Este novo mecanismo reposiciona o papel da administração tributária, que passa a atuar também como facilitadora do cumprimento fiscal, oferecendo estimativas prévias dos tributos devidos com base nas informações já disponíveis. Essa transição para um ambiente de colaboração em tempo quase real exige tanto do Estado quanto dos contribuintes investimentos em tecnologia, governança e capacitação, representando um marco na construção de um sistema tributário mais transparente, eficiente e previsível.
Segundo o articulista Marcos Pires, a apuração assistida representa a concretização prática do princípio da cooperação tributária, agora com status constitucional. Para ele, esse princípio impõe ao Estado um dever proativo de orientar e apoiar os contribuintes, promovendo simetria informacional e incentivando o cumprimento voluntário das obrigações.
A Lei Complementar nº 214/2025 introduziu a possibilidade de a administração tributária apresentar, antes do vencimento, uma estimativa de débitos e créditos, cuja confirmação — expressa ou tácita — pelo contribuinte constitui o crédito tributário. Esse modelo, denominado de “lançamento por declaração assistida”, traz repercussões também sobre os prazos de decadência e prescrição.
Inspirado em práticas internacionais de “cooperative compliance”, o novo regime propicia maior segurança jurídica, redução da litigiosidade e ambiente mais favorável ao investimento, desde que acompanhado de investimentos estatais em interoperabilidade de sistemas e qualificação dos dados, além de robusta governança tributária por parte das empresas.
Já para as autoras Pâmela Larissa Miguel e Waleska Lemos Morais, a principal inovação do modelo está na centralização e digitalização do processo de apuração via a chamada “nuvem soberana” do governo, acessível a todos os envolvidos — Fisco, empresas e consumidores. No centro do novo sistema está o Registro da Operação de Consumo (ROC), que documentará cada transação e calculará automaticamente os tributos devidos.
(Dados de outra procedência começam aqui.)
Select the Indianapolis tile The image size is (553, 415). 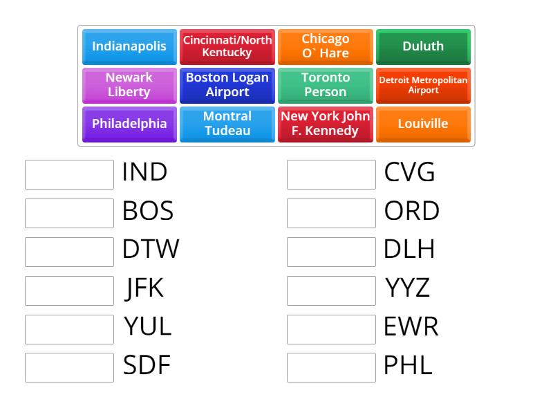129,47
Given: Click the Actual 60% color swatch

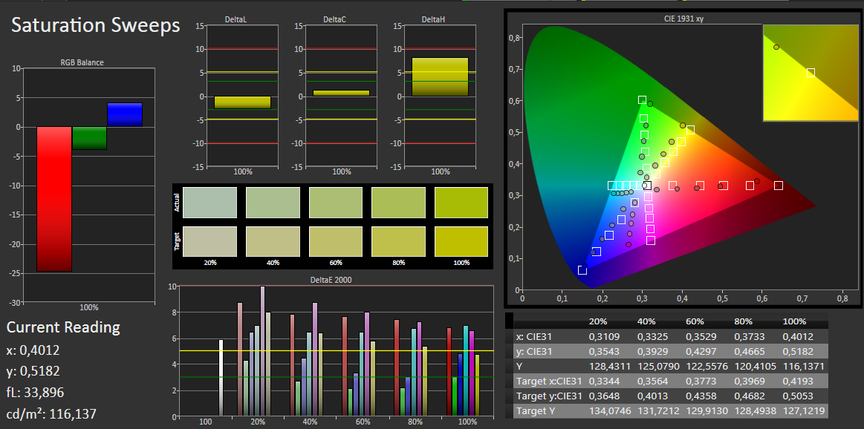Looking at the screenshot, I should [336, 203].
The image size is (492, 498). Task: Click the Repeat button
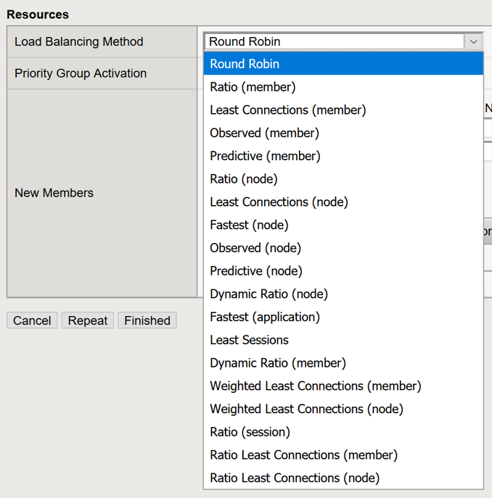click(88, 320)
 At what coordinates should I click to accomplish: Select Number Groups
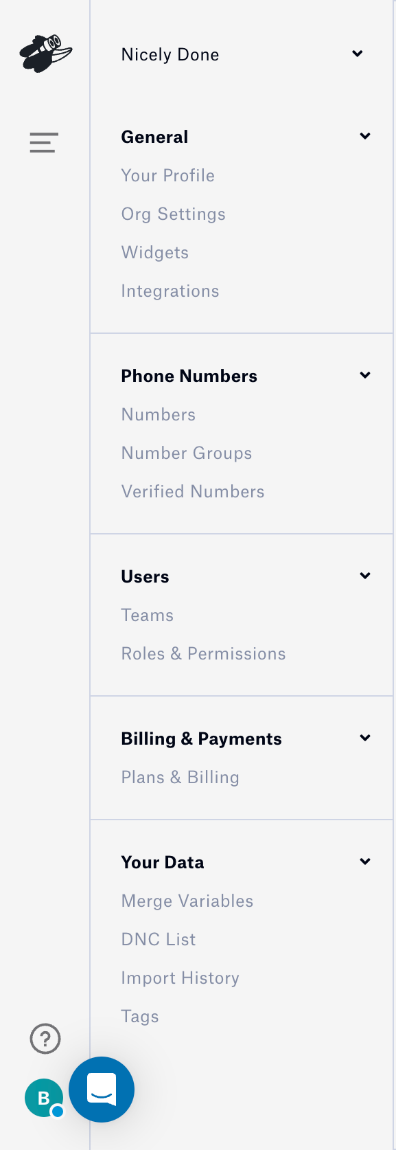[186, 453]
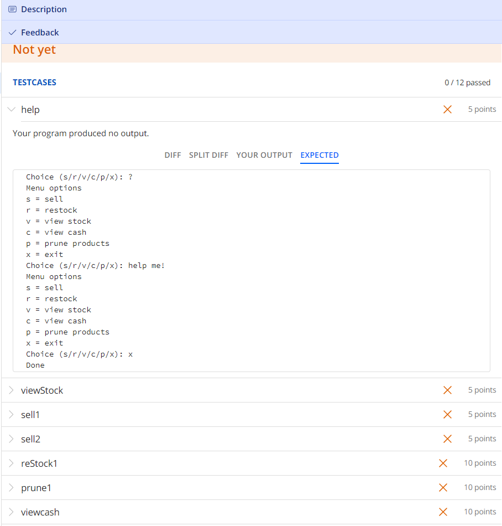Expand the prune1 testcase details
The height and width of the screenshot is (526, 502).
click(11, 487)
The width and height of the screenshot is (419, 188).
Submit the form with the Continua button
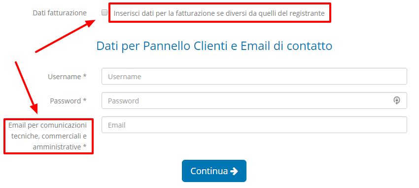(214, 171)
Segundo as articulistas, essa estrutura promete reduzir drasticamente a burocracia, atualmente estimada em 1.400 horas por empresa ao ano, ao mesmo tempo em que aumenta a transparência e a rastreabilidade fiscal.
Contudo, existem os desafios operacionais: a veracidade dos dados segue sob responsabilidade do contribuinte, sendo necessário alto grau de acurácia nas informações transmitidas, além da adaptação tecnológica dos sistemas internos para lidar com o novo formato de apuração por operação.
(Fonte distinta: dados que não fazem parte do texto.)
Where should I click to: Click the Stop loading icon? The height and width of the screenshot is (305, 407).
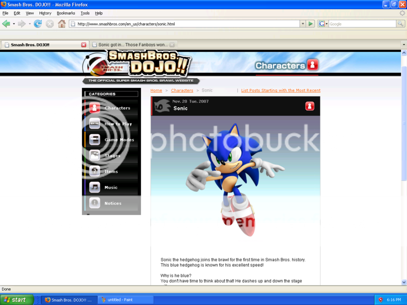coord(49,24)
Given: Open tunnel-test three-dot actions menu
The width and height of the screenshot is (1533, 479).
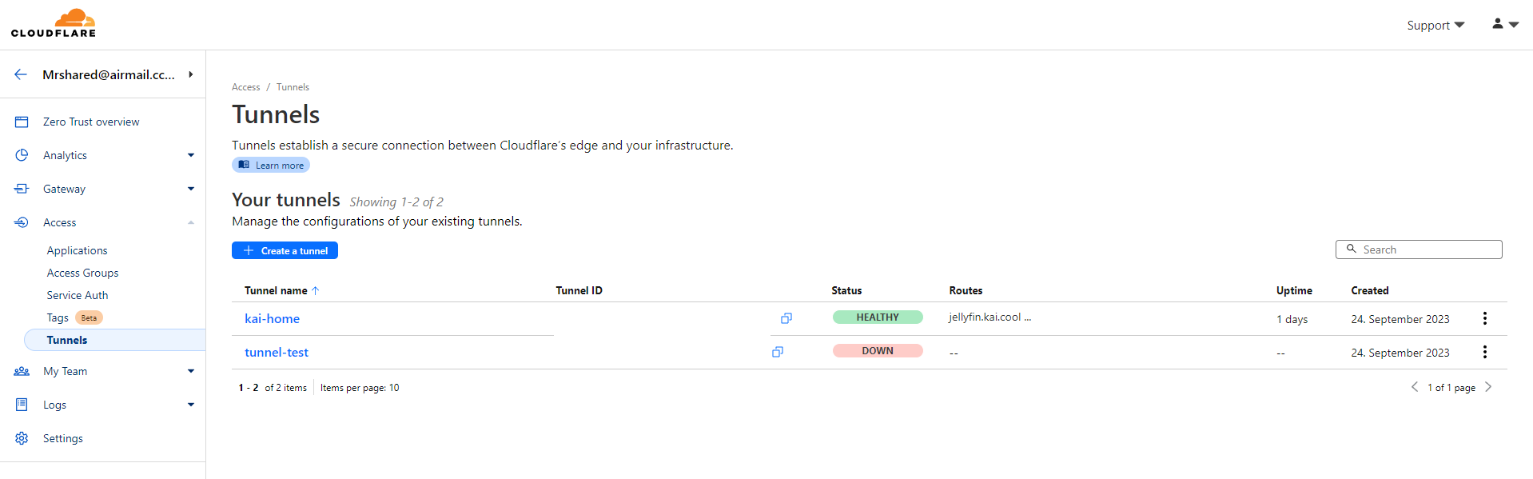Looking at the screenshot, I should coord(1484,352).
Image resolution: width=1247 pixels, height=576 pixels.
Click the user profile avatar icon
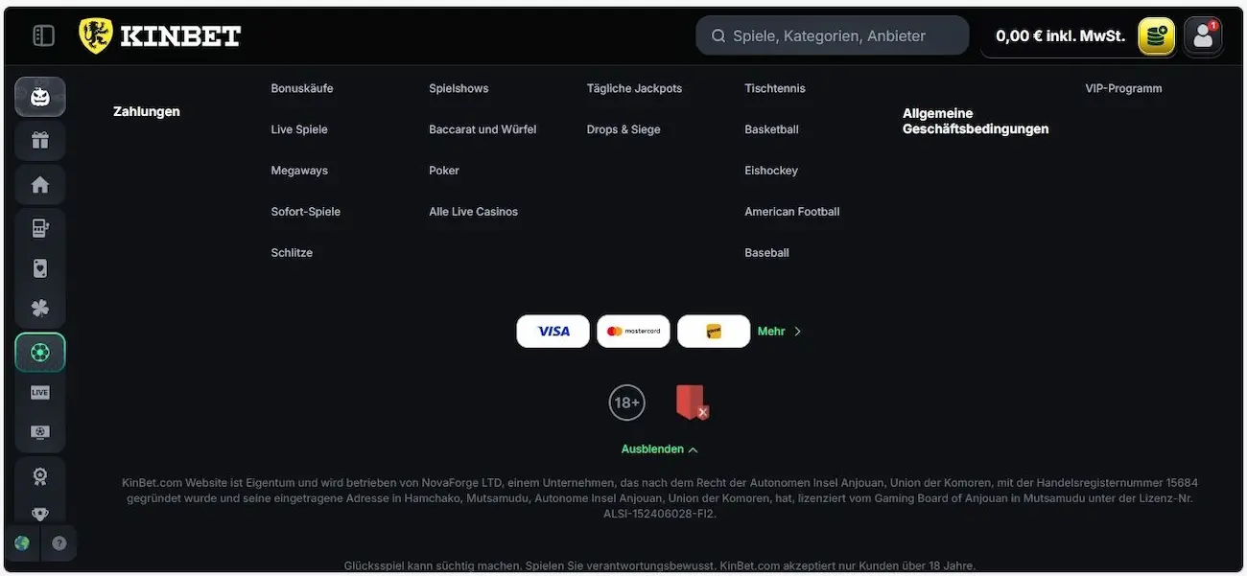coord(1203,36)
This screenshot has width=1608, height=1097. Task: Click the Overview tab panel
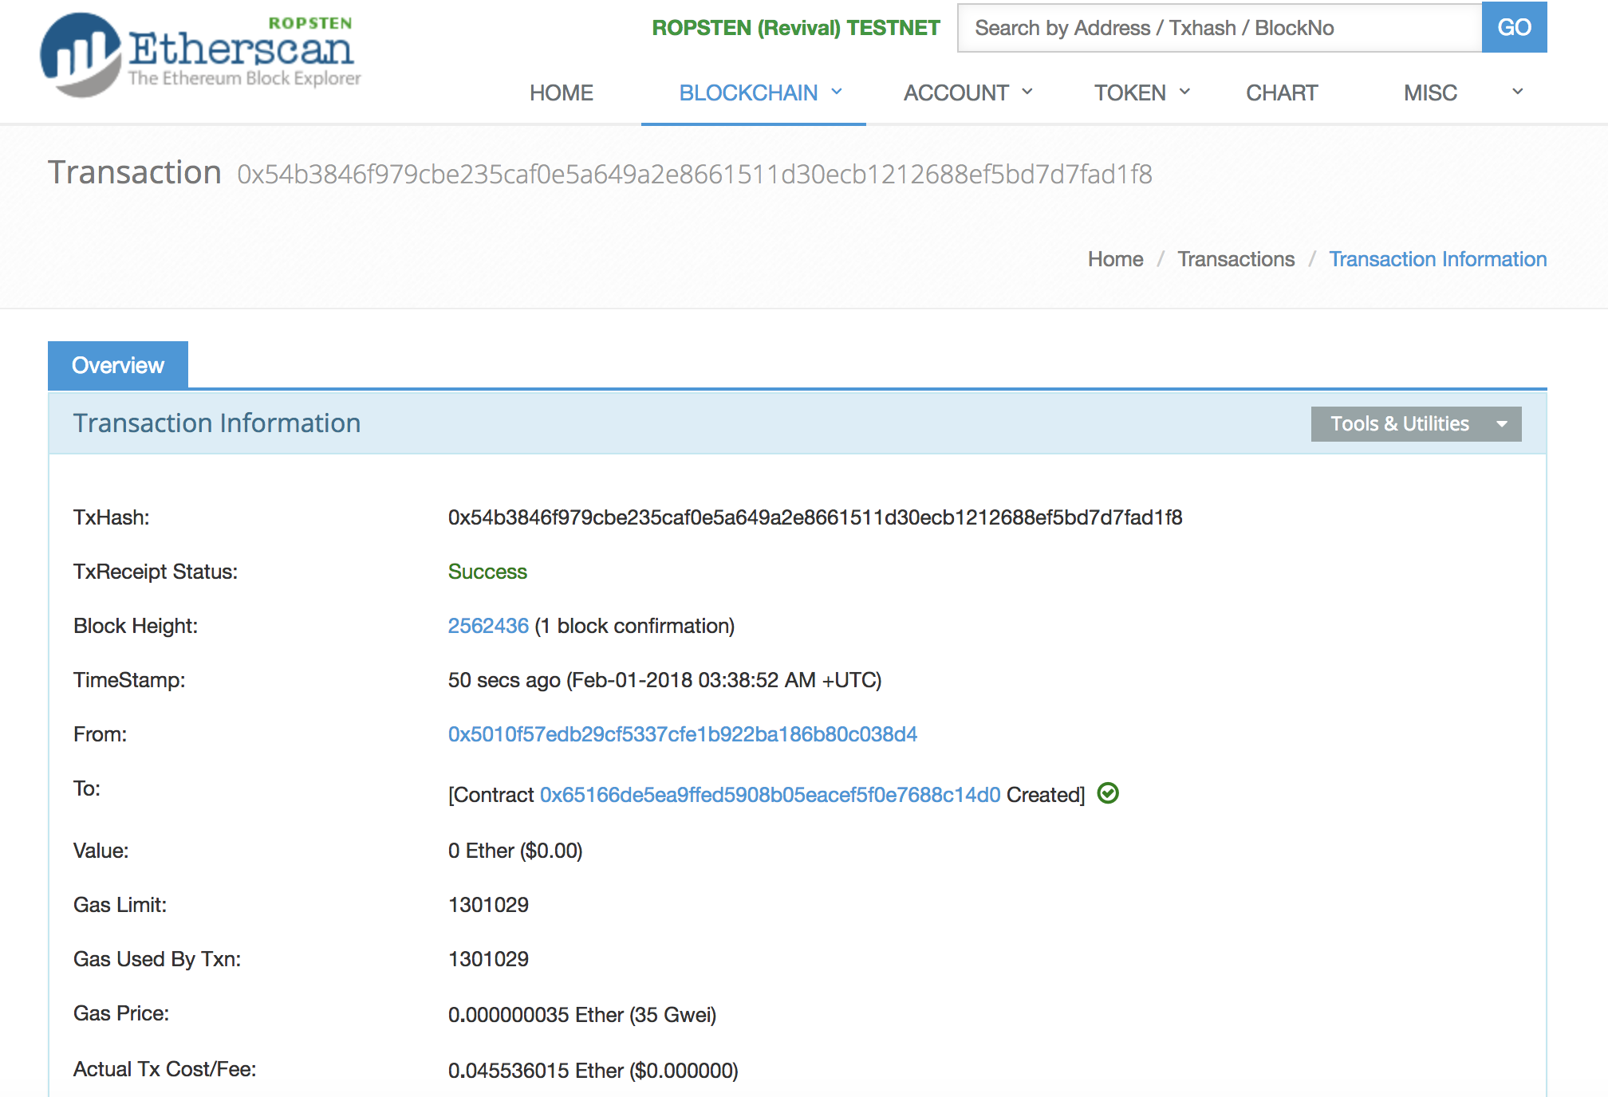(117, 363)
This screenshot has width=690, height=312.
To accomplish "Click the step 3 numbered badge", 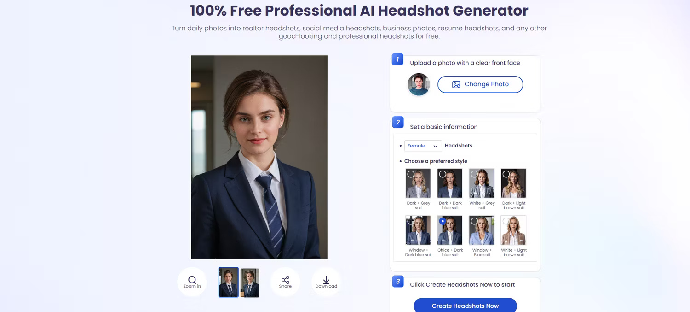I will coord(397,281).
Assim será necessário um alto grau de maturidade institucional para a efetividade da apuração assistida. Isso porque, de um lado, a administração tributária deve garantir a integridade dos dados, atualizações regulares e suporte técnico. De outro, os contribuintes precisam adotar práticas rigorosas de compliance, integração de sistemas e controle de riscos, sob pena de autuações decorrentes de inconsistências ou omissões.
A implementação do novo regime e a resolução de diversas variáveis será decisiva para o sucesso dessa transformação. Ainda que a promessa de desburocratização, previsibilidade e justiça tributária seja alvissareira, o processo exige preparação cuidadosa, testes prévios e capacitação intensiva. Trata-se de um avanço institucional relevante, mas que dependerá de atuação coordenada entre setor público e privado para que seus benefícios sejam plenamente realizados.